_SOURCE DATA_:
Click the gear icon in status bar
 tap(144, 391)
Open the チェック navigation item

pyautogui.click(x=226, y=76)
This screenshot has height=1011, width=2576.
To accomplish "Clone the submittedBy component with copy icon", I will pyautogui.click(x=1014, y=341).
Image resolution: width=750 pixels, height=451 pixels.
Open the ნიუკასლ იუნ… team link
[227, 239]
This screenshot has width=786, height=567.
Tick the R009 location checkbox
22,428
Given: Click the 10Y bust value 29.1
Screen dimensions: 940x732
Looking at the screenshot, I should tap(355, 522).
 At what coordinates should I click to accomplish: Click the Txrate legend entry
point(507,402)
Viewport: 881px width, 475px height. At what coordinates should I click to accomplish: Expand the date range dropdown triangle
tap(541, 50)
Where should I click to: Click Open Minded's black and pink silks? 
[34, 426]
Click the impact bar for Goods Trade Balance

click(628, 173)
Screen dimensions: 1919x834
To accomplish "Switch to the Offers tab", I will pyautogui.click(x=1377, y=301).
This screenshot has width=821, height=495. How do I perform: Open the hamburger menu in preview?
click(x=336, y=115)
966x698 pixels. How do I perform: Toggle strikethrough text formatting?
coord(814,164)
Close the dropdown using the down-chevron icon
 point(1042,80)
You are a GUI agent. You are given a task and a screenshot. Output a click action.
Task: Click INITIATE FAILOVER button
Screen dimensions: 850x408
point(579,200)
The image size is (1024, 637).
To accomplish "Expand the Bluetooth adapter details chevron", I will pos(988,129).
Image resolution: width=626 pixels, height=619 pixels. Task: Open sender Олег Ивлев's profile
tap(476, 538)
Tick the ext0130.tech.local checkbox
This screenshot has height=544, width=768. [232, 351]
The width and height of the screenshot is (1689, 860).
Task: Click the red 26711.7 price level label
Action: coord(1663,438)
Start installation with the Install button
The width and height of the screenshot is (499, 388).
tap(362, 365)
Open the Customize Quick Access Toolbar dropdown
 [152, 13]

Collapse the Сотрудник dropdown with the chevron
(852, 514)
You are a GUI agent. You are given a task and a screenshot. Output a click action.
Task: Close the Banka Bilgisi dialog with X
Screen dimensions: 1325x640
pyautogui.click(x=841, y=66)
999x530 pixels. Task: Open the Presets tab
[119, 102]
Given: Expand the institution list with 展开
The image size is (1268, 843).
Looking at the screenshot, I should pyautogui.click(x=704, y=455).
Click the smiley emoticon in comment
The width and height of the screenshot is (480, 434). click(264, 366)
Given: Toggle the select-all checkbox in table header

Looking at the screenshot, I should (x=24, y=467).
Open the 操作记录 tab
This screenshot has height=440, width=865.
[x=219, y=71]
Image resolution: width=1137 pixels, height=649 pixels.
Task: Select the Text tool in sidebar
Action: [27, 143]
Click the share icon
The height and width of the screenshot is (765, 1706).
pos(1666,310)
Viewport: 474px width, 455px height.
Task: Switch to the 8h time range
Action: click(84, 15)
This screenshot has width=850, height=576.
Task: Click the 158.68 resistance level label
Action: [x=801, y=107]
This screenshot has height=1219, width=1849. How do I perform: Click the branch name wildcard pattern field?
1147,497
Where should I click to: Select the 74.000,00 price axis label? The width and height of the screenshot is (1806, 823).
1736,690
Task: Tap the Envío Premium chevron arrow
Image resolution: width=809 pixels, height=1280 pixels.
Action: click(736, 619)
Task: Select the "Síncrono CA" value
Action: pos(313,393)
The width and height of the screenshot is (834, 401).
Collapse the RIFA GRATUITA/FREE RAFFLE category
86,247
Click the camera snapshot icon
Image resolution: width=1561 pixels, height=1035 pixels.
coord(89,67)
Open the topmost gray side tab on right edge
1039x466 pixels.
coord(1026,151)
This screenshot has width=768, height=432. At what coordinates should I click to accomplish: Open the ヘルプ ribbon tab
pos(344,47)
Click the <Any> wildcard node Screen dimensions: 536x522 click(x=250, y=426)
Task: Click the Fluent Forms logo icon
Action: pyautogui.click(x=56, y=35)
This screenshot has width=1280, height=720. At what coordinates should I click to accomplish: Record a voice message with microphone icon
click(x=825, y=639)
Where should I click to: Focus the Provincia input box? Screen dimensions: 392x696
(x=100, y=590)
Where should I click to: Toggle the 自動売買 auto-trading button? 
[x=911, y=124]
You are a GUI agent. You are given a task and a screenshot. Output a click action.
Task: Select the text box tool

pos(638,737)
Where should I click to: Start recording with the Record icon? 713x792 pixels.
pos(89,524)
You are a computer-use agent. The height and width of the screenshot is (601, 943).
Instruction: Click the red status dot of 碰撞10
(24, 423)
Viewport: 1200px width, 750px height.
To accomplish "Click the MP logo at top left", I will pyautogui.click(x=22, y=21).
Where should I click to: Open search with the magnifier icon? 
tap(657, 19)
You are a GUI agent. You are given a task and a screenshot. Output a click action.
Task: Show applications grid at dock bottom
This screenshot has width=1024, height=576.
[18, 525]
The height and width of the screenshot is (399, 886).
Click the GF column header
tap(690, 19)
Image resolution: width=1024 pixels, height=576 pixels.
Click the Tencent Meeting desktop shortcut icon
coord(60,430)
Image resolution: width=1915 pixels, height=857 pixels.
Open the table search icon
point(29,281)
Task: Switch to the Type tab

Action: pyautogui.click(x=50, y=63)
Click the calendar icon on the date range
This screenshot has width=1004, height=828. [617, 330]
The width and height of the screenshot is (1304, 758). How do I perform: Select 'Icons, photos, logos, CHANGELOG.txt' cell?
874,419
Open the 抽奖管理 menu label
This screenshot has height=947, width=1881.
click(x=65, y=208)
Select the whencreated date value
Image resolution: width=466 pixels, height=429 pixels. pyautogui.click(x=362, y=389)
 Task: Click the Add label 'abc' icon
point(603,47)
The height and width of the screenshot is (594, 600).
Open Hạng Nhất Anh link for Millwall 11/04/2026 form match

_WHAT YOU ARE ASKED TO DO_:
Produce the material above again, word for word.

_WRITTEN ANSWER_:
Click the gear icon in status bar
 tap(144, 391)
Open the チェック navigation item

pyautogui.click(x=226, y=76)
This screenshot has height=1011, width=2576.
To accomplish "Clone the submittedBy component with copy icon", I will pyautogui.click(x=1014, y=341).
Image resolution: width=750 pixels, height=451 pixels.
Open the ნიუკასლ იუნ… team link
[227, 239]
This screenshot has width=786, height=567.
Tick the R009 location checkbox
22,428
Given: Click the 10Y bust value 29.1
Screen dimensions: 940x732
Looking at the screenshot, I should tap(355, 522).
 At what coordinates should I click to accomplish: Click the Txrate legend entry
point(507,402)
Viewport: 881px width, 475px height. At what coordinates should I click to accomplish: Expand the date range dropdown triangle
tap(541, 50)
Where should I click to: Click Open Minded's black and pink silks? 
[34, 426]
Click the impact bar for Goods Trade Balance

click(628, 173)
Screen dimensions: 1919x834
To accomplish "Switch to the Offers tab", I will pyautogui.click(x=1377, y=301).
This screenshot has width=821, height=495. How do I perform: Open the hamburger menu in preview?
click(x=336, y=115)
966x698 pixels. How do I perform: Toggle strikethrough text formatting?
coord(814,164)
Close the dropdown using the down-chevron icon
 point(1042,80)
You are a GUI agent. You are given a task and a screenshot. Output a click action.
Task: Click INITIATE FAILOVER button
Screen dimensions: 850x408
point(579,200)
The image size is (1024, 637).
To accomplish "Expand the Bluetooth adapter details chevron", I will pos(988,129).
Image resolution: width=626 pixels, height=619 pixels. Task: Open sender Олег Ивлев's profile
tap(476, 538)
Tick the ext0130.tech.local checkbox
This screenshot has height=544, width=768. [232, 351]
The width and height of the screenshot is (1689, 860).
Task: Click the red 26711.7 price level label
Action: coord(1663,438)
Start installation with the Install button
The width and height of the screenshot is (499, 388).
tap(362, 365)
Open the Customize Quick Access Toolbar dropdown
 [152, 13]

Collapse the Сотрудник dropdown with the chevron
(852, 514)
You are a GUI agent. You are given a task and a screenshot. Output a click action.
Task: Close the Banka Bilgisi dialog with X
Screen dimensions: 1325x640
pyautogui.click(x=841, y=66)
999x530 pixels. Task: Open the Presets tab
[119, 102]
Given: Expand the institution list with 展开
The image size is (1268, 843).
Looking at the screenshot, I should pyautogui.click(x=704, y=455).
Click the smiley emoticon in comment
The width and height of the screenshot is (480, 434). click(264, 366)
Given: Toggle the select-all checkbox in table header

Looking at the screenshot, I should (x=24, y=467).
Open the 操作记录 tab
This screenshot has height=440, width=865.
[x=219, y=71]
Image resolution: width=1137 pixels, height=649 pixels.
Task: Select the Text tool in sidebar
Action: [27, 143]
Click the share icon
The height and width of the screenshot is (765, 1706).
pos(1666,310)
Viewport: 474px width, 455px height.
Task: Switch to the 8h time range
Action: click(84, 15)
This screenshot has width=850, height=576.
Task: Click the 158.68 resistance level label
Action: [x=801, y=107]
This screenshot has height=1219, width=1849. How do I perform: Click the branch name wildcard pattern field?
1147,497
Where should I click to: Select the 74.000,00 price axis label? The width and height of the screenshot is (1806, 823).
1736,690
Task: Tap the Envío Premium chevron arrow
Image resolution: width=809 pixels, height=1280 pixels.
Action: click(736, 619)
Task: Select the "Síncrono CA" value
Action: pos(313,393)
The width and height of the screenshot is (834, 401).
Collapse the RIFA GRATUITA/FREE RAFFLE category
86,247
Click the camera snapshot icon
Image resolution: width=1561 pixels, height=1035 pixels.
coord(89,67)
Open the topmost gray side tab on right edge
1039x466 pixels.
coord(1026,151)
This screenshot has width=768, height=432. At what coordinates should I click to accomplish: Open the ヘルプ ribbon tab
pos(344,47)
Click the <Any> wildcard node Screen dimensions: 536x522 click(x=250, y=426)
Task: Click the Fluent Forms logo icon
Action: pyautogui.click(x=56, y=35)
This screenshot has width=1280, height=720. At what coordinates should I click to accomplish: Record a voice message with microphone icon
click(x=825, y=639)
Where should I click to: Focus the Provincia input box? Screen dimensions: 392x696
(x=100, y=590)
Where should I click to: Toggle the 自動売買 auto-trading button? 
[x=911, y=124]
You are a GUI agent. You are given a task and a screenshot. Output a click action.
Task: Select the text box tool

pos(638,737)
Where should I click to: Start recording with the Record icon? 713x792 pixels.
pos(89,524)
You are a computer-use agent. The height and width of the screenshot is (601, 943).
Instruction: Click the red status dot of 碰撞10
(24, 423)
Viewport: 1200px width, 750px height.
To accomplish "Click the MP logo at top left", I will pyautogui.click(x=22, y=21).
Where should I click to: Open search with the magnifier icon? 
tap(657, 19)
You are a GUI agent. You are given a task and a screenshot. Output a click action.
Task: Show applications grid at dock bottom
This screenshot has width=1024, height=576.
[18, 525]
The height and width of the screenshot is (399, 886).
Click the GF column header
tap(690, 19)
Image resolution: width=1024 pixels, height=576 pixels.
Click the Tencent Meeting desktop shortcut icon
coord(60,430)
Image resolution: width=1915 pixels, height=857 pixels.
Open the table search icon
point(29,281)
Task: Switch to the Type tab

Action: pyautogui.click(x=50, y=63)
Click the calendar icon on the date range
This screenshot has width=1004, height=828. [617, 330]
The width and height of the screenshot is (1304, 758). How do I perform: Select 'Icons, photos, logos, CHANGELOG.txt' cell?
874,419
Open the 抽奖管理 menu label
This screenshot has height=947, width=1881.
click(x=65, y=208)
Select the whencreated date value
Image resolution: width=466 pixels, height=429 pixels. pyautogui.click(x=362, y=389)
 Task: Click the Add label 'abc' icon
point(603,47)
The height and width of the screenshot is (594, 600).
Open Hạng Nhất Anh link for Millwall 11/04/2026 form match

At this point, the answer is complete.